Faraday Future teeters on the brink of collapse say insiders

January 20, 2017

The photo above was taken last April at the groundbreaking ceremony for Faraday Future's $1 billion plant in Nevada.

In light of new reports from company insiders, it could double as a shot of folks shoveling dirt on the company's grave.

Those reports suggest that Faraday faces several major problems--problems that, if not resolved very, very soon, could force the company to shut down within months:

Problem #1: A lack of leadership. On Faraday's (glitchy, crash-prone) website, the company lists a six-person executive team. None of those executives bear the title of CEO, and that's a major problem. Every company needs an official leader, one with the ability to make decisions, sign checks, and set goals. Faraday has no such person. All they have is...

Problem #2: Faraday's founder, Chinese entrepreneur Jia Yueting (who occasionally goes by YT). Because the billionaire bankrolled the company, he apparently feels entitled to call the shots. But while YT may know how to build smartphones and TVs in China, as he's done with his company LeEco, he clearly doesn't know how to build cars in the U.S. Since the company's founding three years ago, he's been on hiring and spending spree, and only recently came to the conclusion that he'd overextended his resources.

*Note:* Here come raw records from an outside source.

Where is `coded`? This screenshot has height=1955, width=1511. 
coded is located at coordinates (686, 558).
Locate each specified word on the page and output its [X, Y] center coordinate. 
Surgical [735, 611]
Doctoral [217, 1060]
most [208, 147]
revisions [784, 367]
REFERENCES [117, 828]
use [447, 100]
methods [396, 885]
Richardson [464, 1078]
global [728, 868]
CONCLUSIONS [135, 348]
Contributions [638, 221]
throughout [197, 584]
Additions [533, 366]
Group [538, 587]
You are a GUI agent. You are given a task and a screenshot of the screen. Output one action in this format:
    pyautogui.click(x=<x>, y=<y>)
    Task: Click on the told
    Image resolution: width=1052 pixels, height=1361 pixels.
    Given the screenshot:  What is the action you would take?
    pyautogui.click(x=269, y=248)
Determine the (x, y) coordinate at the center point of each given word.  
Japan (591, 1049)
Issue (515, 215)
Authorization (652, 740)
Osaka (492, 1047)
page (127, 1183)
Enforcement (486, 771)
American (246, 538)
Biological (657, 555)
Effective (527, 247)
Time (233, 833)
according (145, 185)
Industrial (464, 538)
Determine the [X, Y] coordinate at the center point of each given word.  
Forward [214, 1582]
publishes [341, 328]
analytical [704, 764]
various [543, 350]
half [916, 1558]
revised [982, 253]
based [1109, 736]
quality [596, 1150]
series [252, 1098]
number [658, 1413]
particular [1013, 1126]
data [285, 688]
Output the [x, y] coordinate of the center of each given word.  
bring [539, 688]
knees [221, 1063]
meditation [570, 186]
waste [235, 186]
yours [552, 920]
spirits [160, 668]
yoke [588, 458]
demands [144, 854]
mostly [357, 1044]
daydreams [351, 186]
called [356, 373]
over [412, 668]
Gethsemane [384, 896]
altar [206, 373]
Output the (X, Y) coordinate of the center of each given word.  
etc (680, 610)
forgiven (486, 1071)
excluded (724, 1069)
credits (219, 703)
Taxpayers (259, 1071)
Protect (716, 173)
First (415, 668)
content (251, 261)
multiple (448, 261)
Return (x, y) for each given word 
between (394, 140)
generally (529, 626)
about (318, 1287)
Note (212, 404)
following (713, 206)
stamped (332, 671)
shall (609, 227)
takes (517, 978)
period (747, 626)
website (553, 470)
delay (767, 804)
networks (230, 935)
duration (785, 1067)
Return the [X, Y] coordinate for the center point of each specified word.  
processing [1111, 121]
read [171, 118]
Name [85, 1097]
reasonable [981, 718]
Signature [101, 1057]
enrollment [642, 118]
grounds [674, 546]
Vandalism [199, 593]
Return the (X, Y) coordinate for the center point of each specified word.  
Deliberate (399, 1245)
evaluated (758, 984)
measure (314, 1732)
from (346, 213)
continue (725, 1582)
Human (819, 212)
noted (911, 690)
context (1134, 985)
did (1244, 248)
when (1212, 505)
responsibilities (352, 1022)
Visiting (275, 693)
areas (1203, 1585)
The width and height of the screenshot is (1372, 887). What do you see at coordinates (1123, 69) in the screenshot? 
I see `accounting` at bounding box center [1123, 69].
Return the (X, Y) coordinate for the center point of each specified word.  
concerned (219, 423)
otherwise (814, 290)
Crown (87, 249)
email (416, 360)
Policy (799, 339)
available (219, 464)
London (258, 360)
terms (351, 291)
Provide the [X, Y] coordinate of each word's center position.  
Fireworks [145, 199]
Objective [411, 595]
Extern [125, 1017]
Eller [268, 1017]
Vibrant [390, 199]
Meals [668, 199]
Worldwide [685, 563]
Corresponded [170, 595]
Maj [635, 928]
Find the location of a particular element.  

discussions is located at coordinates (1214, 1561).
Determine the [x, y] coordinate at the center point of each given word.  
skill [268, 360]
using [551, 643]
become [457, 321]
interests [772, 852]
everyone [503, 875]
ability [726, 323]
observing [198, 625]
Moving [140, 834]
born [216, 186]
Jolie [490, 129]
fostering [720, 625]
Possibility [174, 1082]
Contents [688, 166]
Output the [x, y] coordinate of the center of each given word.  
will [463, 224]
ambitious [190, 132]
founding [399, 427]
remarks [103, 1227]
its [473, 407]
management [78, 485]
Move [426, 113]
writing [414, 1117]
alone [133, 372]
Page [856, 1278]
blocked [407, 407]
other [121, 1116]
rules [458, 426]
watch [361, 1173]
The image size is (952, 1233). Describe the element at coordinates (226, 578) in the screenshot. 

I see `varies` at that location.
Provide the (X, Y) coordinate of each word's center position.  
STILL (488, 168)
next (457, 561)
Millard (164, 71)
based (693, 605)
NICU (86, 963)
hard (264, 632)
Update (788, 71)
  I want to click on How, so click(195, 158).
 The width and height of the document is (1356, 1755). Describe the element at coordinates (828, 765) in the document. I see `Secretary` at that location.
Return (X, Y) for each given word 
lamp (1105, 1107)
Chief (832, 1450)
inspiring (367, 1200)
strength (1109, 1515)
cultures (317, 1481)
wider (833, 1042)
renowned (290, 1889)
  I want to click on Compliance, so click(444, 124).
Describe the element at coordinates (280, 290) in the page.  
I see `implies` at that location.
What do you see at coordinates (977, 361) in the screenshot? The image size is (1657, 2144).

YT's rude awakening could signal the beginning of a turnaround for Faraday. However, it's undoubtedly an ominous sign for the company's 1,400 employees--not to mention the many vendors to whom Faraday owes some $300 million. Which brings us to...

Problem #3: Serious cash shortages. Faraday isn't yet selling cars, so at the moment, it's relying solely on investors for operational funds. Money does come in, but employees don't know where it's from, YT doesn't explain, and it's only about 10 percent of what the company needs to stay afloat. YT and his well-heeled pals have generated about $1 billion in bond funds in China, but there are serious doubts as to whether Beijing will let that much cash out of the country. In which case, the money may go to...

Problem #4: LeEco. Faraday exists in partnership with LeEco, where YT serves as CEO. Though the two companies are supposed to be working on electric, autonomous cars together, it appears that LeEco is taking the lead, with Faraday as a secondary, foreign subsidiary. Some insiders suggest that YT has prioritized launching cars in China first, neglecting Faraday in the process. Which would explain...

Problem #5: The lack of a jaw-dropping prototype. The FF 91 that Faraday unveiled at CES earlier this month got a very lukewarm reception. There were hopes that the debut would generate huge numbers of reservations, which, at $5,000 a pop, would create some much-needed cashflow. Unfortunately, the car failed to impress, and estimates are that only 60 people ponied up, resulting in an underwhelming infusion of $300,000. 

According to one insider, if Faraday doesn't get money out of China and/or generate loads of cash from new investors by May, it may have to shut down entirely. Another insider suggests that the window could be closing faster--as soon as 60 days.